Ich hätte ihm gerne an den Kopf geworfen, dass er gestern noch behauptet hatte, er würde mich hier brauchen, schürzte jedoch lediglich die Lippen, denn er hätte mir sicher nicht zugehört.
»Bei Gott, was ist das?!«, stieß er hervor und seine Augen wurden so weit, dass es mir ungesund vorkam.
»Ihr Büro, Mr Reed. Und zwar so, wie es aussehen müsste, damit man darin effektiv arbeiten kann!«, erwiderte ich erzürnt und verschränkte die Arme vor der Brust. Es war mir egal, wie trotzig ich dabei aussah, denn ich hatte meinen Schlaf geopfert, um dem Chaos Herr zu werden.
»Waren Sie das etwa?«, fuhr Mr Reed mich an und die Wut erreichte seine Augen. Aber jetzt konnte er mich nicht mehr einschüchtern. Ich kannte seine Schwächen.

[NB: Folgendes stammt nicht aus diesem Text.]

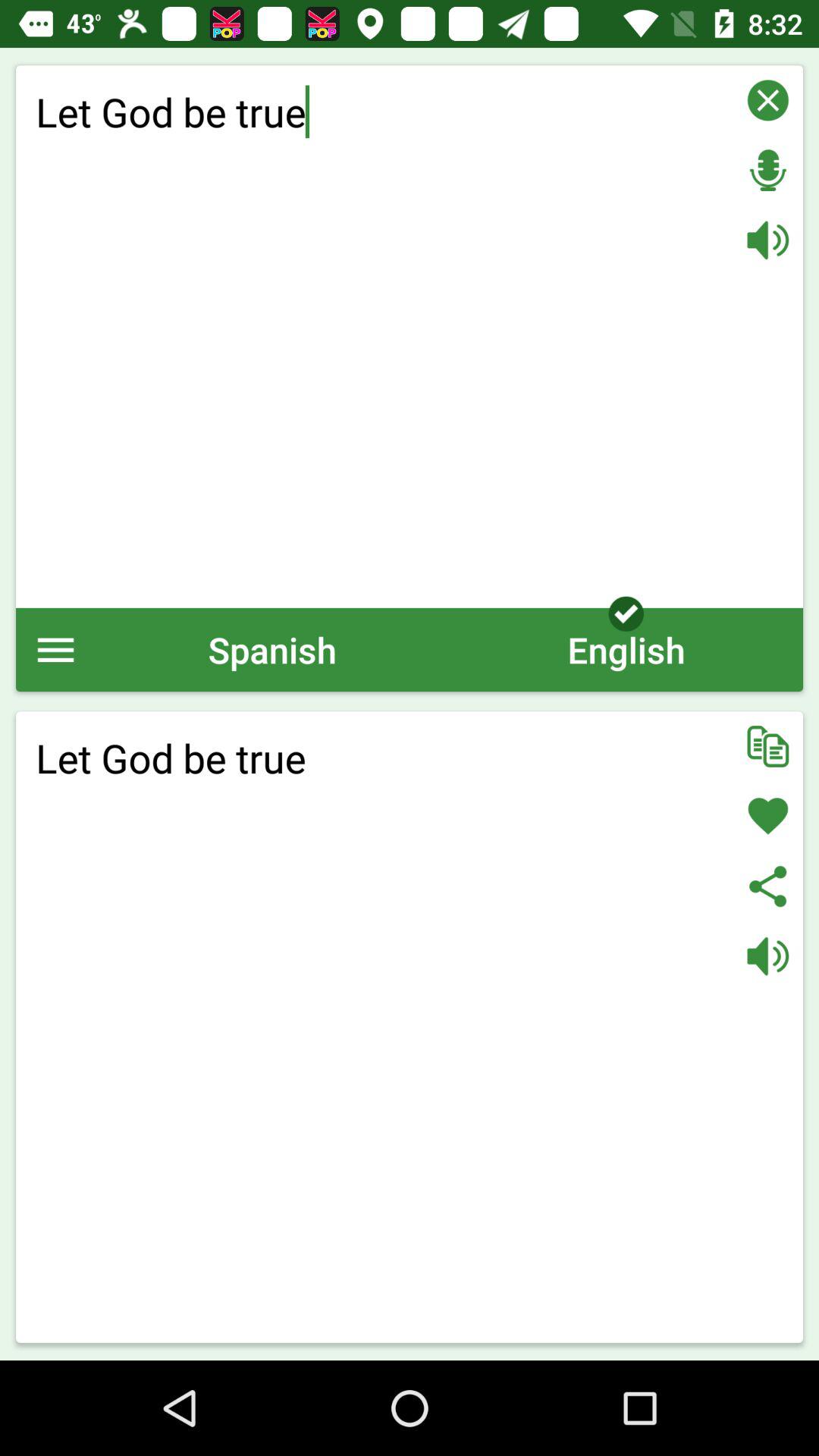
speak the text (768, 956)
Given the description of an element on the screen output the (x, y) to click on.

»Natürlich war ich das! Aber es hätte nicht meine Aufgabe sein sollen, sondern Ihre!«, antwortete ich ihm im gleichen Ton und Mr Reeds Finger krampften sich um das Holz des Türrahmens, bis die Fingerknöchel weiß hervortraten.

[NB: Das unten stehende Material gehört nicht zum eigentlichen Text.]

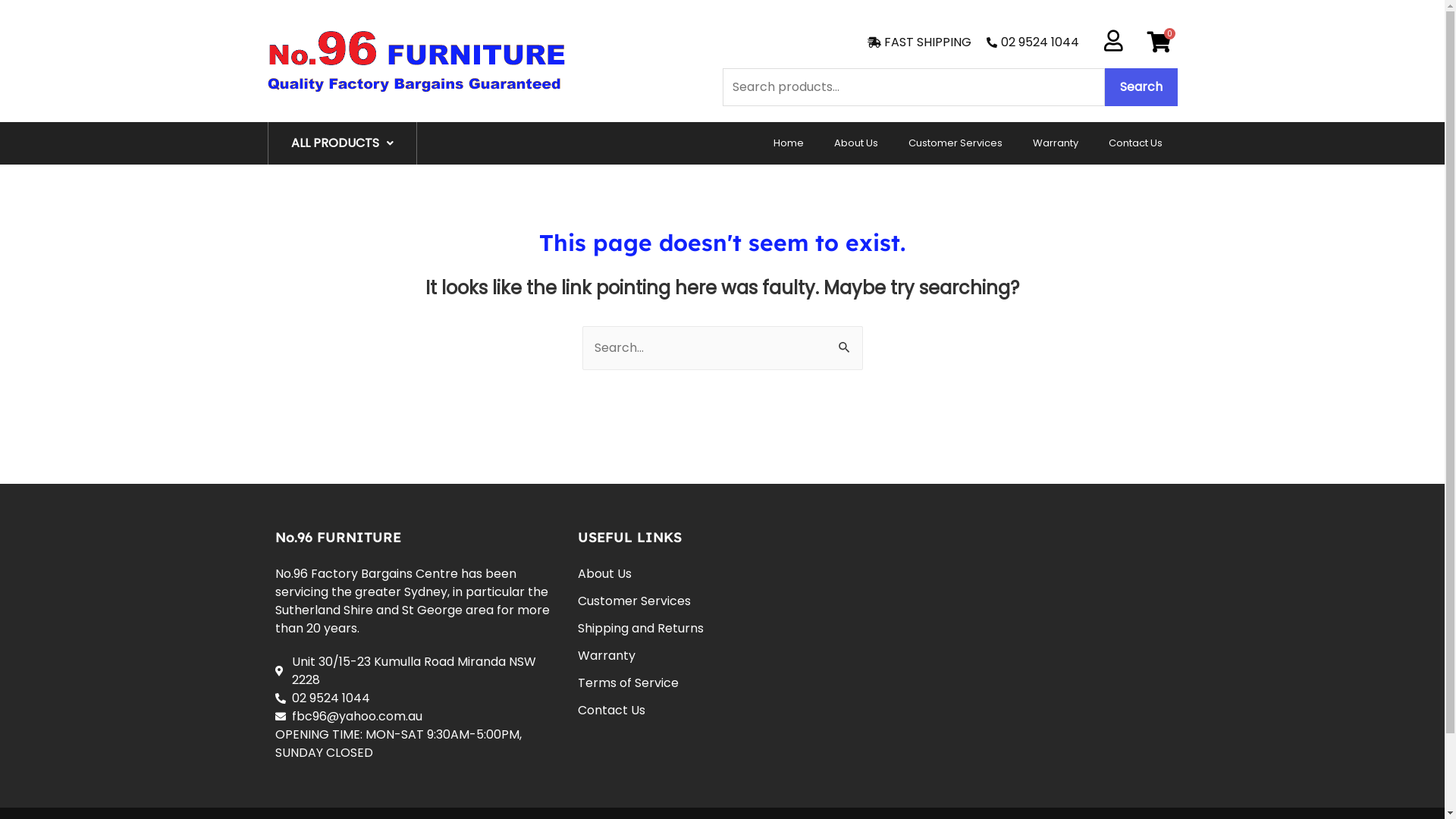
About Us Element type: text (721, 573)
About Us Element type: text (856, 143)
02 9524 1044 Element type: text (1031, 42)
Search Element type: text (1140, 87)
Contact Us Element type: text (721, 710)
Warranty Element type: text (721, 655)
Contact Us Element type: text (1135, 143)
ALL PRODUCTS Element type: text (341, 143)
Customer Services Element type: text (721, 601)
Search Element type: text (845, 341)
Shipping and Returns Element type: text (721, 628)
Home Element type: text (788, 143)
Terms of Service Element type: text (721, 682)
Warranty Element type: text (1055, 143)
Customer Services Element type: text (955, 143)
0 Element type: text (1158, 42)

»Das ist mein Büro, Miss Crumb. Sie haben darin überhaupt nichts verloren«, platzte ihm der Kragen und seine Stimme wurde deutlich lauter.
»Das sagen Sie. Aber ich habe versucht, meine Arbeit zu machen. Sie haben es nicht einmal geschafft, mir die nötigen Unterlagen bereitzustellen. Wären Sie hier gewesen, hätte ich Sie ja gefragt. Aber Sie hatten es ja für wichtig erachtet, einfach so zu verschwinden«, keifte ich zurück, löste meine Hände aus ihrer Verschränkung und zeigte anklagend mit dem Finger auf den Bibliothekar.